*STATED GOAL:* Copy out every one of the following lines word for word, without changing anything.

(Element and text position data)

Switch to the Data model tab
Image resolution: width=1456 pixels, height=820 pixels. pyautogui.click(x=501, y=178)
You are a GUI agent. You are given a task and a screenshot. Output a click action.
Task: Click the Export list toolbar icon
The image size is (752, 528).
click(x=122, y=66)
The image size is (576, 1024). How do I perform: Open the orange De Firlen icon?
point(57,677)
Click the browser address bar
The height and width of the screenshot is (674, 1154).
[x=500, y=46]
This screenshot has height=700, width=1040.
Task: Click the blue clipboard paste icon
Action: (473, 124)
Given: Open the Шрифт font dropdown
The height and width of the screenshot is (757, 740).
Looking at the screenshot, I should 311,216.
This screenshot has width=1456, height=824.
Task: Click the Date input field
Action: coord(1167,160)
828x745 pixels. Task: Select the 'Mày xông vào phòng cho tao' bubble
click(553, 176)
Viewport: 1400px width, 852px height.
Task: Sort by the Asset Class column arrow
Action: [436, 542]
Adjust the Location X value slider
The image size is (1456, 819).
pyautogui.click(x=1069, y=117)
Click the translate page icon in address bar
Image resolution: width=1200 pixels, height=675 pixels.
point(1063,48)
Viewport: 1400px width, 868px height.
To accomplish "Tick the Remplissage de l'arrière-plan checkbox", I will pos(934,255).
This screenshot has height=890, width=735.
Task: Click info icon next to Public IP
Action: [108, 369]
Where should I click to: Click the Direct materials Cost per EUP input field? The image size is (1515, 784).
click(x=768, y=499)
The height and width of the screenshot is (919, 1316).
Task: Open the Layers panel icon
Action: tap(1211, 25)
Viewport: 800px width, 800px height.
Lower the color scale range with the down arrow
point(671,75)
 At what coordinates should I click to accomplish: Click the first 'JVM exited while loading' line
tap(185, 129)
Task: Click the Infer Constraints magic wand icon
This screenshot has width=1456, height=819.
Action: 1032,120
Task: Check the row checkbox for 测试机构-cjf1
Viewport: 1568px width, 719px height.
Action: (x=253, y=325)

*SOLUTION TO THIS TASK:*
Switch to the Data model tab
Image resolution: width=1456 pixels, height=820 pixels. pyautogui.click(x=501, y=178)
You are a GUI agent. You are given a task and a screenshot. Output a click action.
Task: Click the Export list toolbar icon
The image size is (752, 528).
click(x=122, y=66)
The image size is (576, 1024). How do I perform: Open the orange De Firlen icon?
point(57,677)
Click the browser address bar
The height and width of the screenshot is (674, 1154).
[x=500, y=46]
This screenshot has height=700, width=1040.
Task: Click the blue clipboard paste icon
Action: (473, 124)
Given: Open the Шрифт font dropdown
The height and width of the screenshot is (757, 740).
Looking at the screenshot, I should 311,216.
This screenshot has width=1456, height=824.
Task: Click the Date input field
Action: coord(1167,160)
828x745 pixels. Task: Select the 'Mày xông vào phòng cho tao' bubble
click(553, 176)
Viewport: 1400px width, 852px height.
Task: Sort by the Asset Class column arrow
Action: [436, 542]
Adjust the Location X value slider
The image size is (1456, 819).
pyautogui.click(x=1069, y=117)
Click the translate page icon in address bar
Image resolution: width=1200 pixels, height=675 pixels.
point(1063,48)
Viewport: 1400px width, 868px height.
To accomplish "Tick the Remplissage de l'arrière-plan checkbox", I will pos(934,255).
This screenshot has height=890, width=735.
Task: Click info icon next to Public IP
Action: [108, 369]
Where should I click to: Click the Direct materials Cost per EUP input field? The image size is (1515, 784).
click(x=768, y=499)
The height and width of the screenshot is (919, 1316).
Task: Open the Layers panel icon
Action: tap(1211, 25)
Viewport: 800px width, 800px height.
Lower the color scale range with the down arrow
point(671,75)
 At what coordinates should I click to accomplish: Click the first 'JVM exited while loading' line
tap(185, 129)
Task: Click the Infer Constraints magic wand icon
This screenshot has width=1456, height=819.
Action: 1032,120
Task: Check the row checkbox for 测试机构-cjf1
Viewport: 1568px width, 719px height.
Action: (x=253, y=325)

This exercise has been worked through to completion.